To do →
• 1. In the Python collections notes, what is the time complexity of list.pop(0)?
• 2. Revise the Python collections notes between "I used to use" and "q = deque()", inclusive, so that "front" becomes "head".
• 3. Summarize the Python collections notes in two sentences.

Quoted text →
***
When to Use Regular dict vs OrderedDict

Use regular dict when:

You just need fast key-value storage
Order doesn't affect correctness
You're on Python 3.7+

Use OrderedDict when:

Order-aware equality matters
You need move_to_end() or popitem(last=False)
Implementing ordered data structures (caches, queues)

deque: The Right Tool for Queues

I used to use lists as queues. Then I learned that list.pop(0) is O(n), not O(1).

For every item you remove from the front, Python shifts every other item down. With large lists, this kills performance.

Enter deque (pronounced "deck")—a double-ended queue with O(1) operations on both ends:

from collections import deque
 
q = deque()
q.append("first")      # Add to right: O(1)
q.append("second")
q.appendleft("zero")   # Add to left: O(1)
q.popleft()            # Remove from left: O(1)
q.pop()                # Remove from right: O(1)

The maxlen Feature

This is incredibly useful. Create a fixed-size deque, and old items automatically drop off:

# Keep only the last 5 items
recent = deque(maxlen=5)
for i in range(10):
    recent.append(i)
print(list(recent))  # [5, 6, 7, 8, 9]

Perfect for:

Recent activity logs
Sliding windows
Rolling averages
Undo history (limited depth)

Rotation

Deques can rotate efficiently:

d = deque([1, 2, 3, 4, 5])
***
Data provided →

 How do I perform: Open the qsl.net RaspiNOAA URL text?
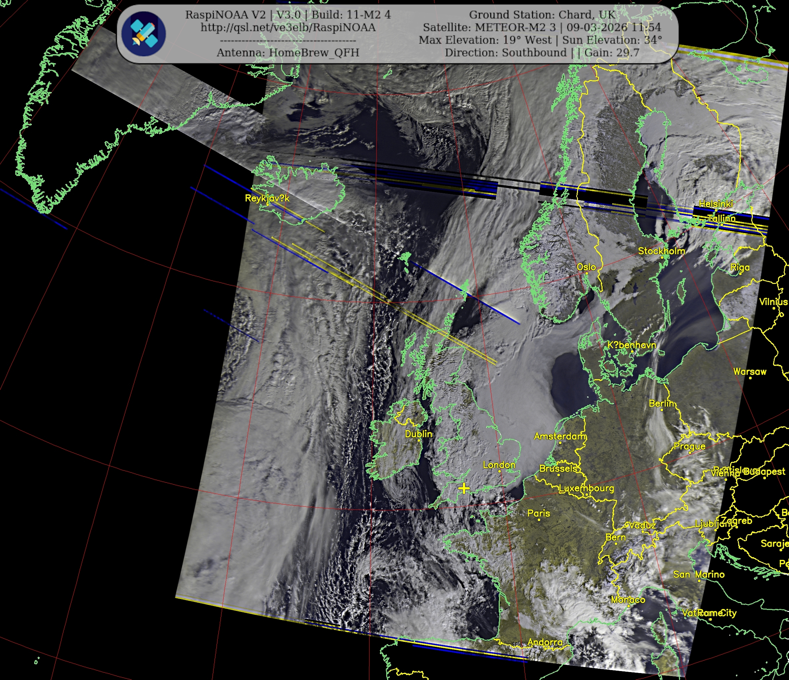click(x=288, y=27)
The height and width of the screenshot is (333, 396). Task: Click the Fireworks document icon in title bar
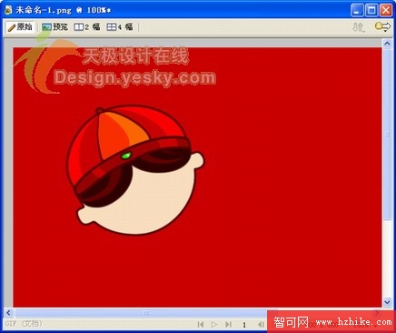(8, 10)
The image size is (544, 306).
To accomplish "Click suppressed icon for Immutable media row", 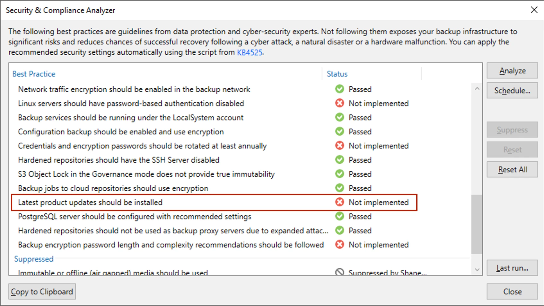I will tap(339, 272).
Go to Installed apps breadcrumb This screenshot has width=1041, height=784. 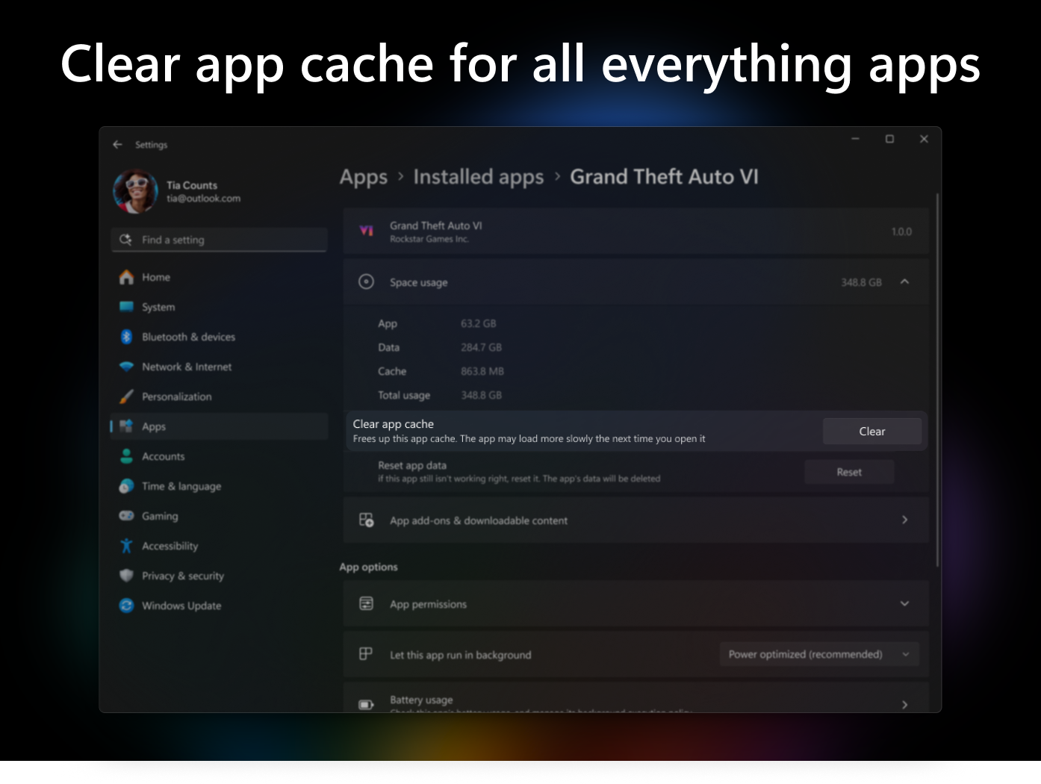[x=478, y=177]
***
Answer set →
• 1. O(n)

• 2.
I used to use lists as queues. Then I learned that list.pop(0) is O(n), not O(1).

For every item you remove from the head, Python shifts every other item down. With large lists, this kills performance.

Enter deque (pronounced "deck")—a double-ended queue with O(1) operations on both ends:

from collections import deque
 
q = deque()

• 3. A regular dict suits fast key-value storage on Python 3.7+ when order doesn't affect correctness. OrderedDict fits cases needing order-aware equality, move_to_end() or popitem(last=False), while deque replaces lists as queues with O(1) operations on both ends and a maxlen option that automatically drops old items.